カテゴリデータを取り扱うために使用するクラス

 以下で使うクラスについて説明します。

LabelEncoder

 これはラベルの変換に使います。教師ラベルを変換するのに使えます。教師ラベルはあえて変換しなくても、そのまま受け付けてくれるモデルがsklearnでは多い気がするので、なくても良いような気はします。

>>> from sklearn.preprocessing import LabelEncoder
>>> le = LabelEncoder()
>>> le.fit_transform(["hoge", "fuga", "piyo"])
array([1, 0, 2])

 インデックスの順番は、たぶんソートして昇順でしょう。

sklearn.preprocessing.LabelEncoder — scikit-learn 0.20.1 documentation

OrdinalEncoder

 LabelEncoderに似ていますが、ラベルではなくデータを受け付けるもの、と認識しておけば良いと思います。要するに、慣れ親しんだ[n_samples, n_features]の配列を受け取ります。

>>> from sklearn.preprocessing import OrdinalEncoder
>>> oe = OrdinalEncoder()
>>> oe.fit_transform([["h", "ho", "hoge"], ["f", "fu", "fuga"], ["p", "pi", "piyo"]])
array([[1., 1., 1.],
       [0., 0., 0.],
       [2., 2., 2.]])

sklearn.preprocessing.OrdinalEncoder — scikit-learn 0.20.1 documentation

 これで良いときはこれを使えば良いのですが、one-hot表現がほしいときが多いと思います。その場合は、次節で示すOneHotEncoderが使えます。

OneHotEncoder

 最初に書いた通り、sklearn 0.20からOneHotEncoderがOrdinalEncoder相応のデータを受け付けるようになりました(それ以前はそういう仕様ではなく、LabelEncoderかOrdinalEncoderを通して数値化したデータを入れる必要がありました)。

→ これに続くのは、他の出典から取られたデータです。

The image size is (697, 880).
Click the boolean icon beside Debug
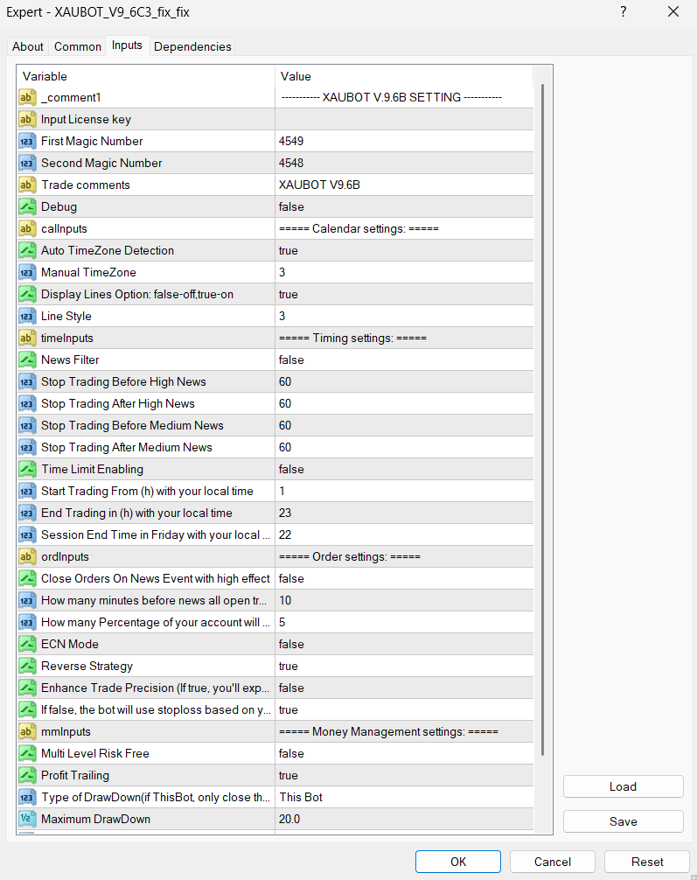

 なので、今後は事実上これだけ使えば良いということです。

>>> from sklearn.preprocessing import OneHotEncoder
>>> ohe = OneHotEncoder()
>>> ohe.fit_transform([["h", "ho", "hoge"], ["f", "fu", "fuga"], ["p", "pi", "piyo"]])
<3x9 sparse matrix of type '<class 'numpy.float64'>'
	with 9 stored elements in Compressed Sparse Row format>
>>> ohe = OneHotEncoder(sparse=False)
>>> ohe.fit_transform([["h", "ho", "hoge"], ["f", "fu", "fuga"], ["p", "pi", "piyo"]])
array([[0., 1., 0., 0., 1., 0., 0., 1., 0.],
       [1., 0., 0., 1., 0., 0., 1., 0., 0.],
       [0., 0., 1., 0., 0., 1., 0., 0., 1.]])

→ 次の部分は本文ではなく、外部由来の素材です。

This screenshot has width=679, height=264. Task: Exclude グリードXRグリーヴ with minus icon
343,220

 注意点として、上でも示していますがデフォルトパラメータでは返り値がsparse matrixです。sparse=False一発でnumpy配列を返すようになります。sklearnのモデルの疎行列対応はモデルによって対応していたり、していなかったりという具合なので、後段のモデルに色々なものを使いたければそちらを指定することをおすすめします。

sklearn.preprocessing.OneHotEncoder — scikit-learn 0.20.1 documentation

まとめ

 OneHotEncoderを使えばシンプルにやりたいことが実現できます。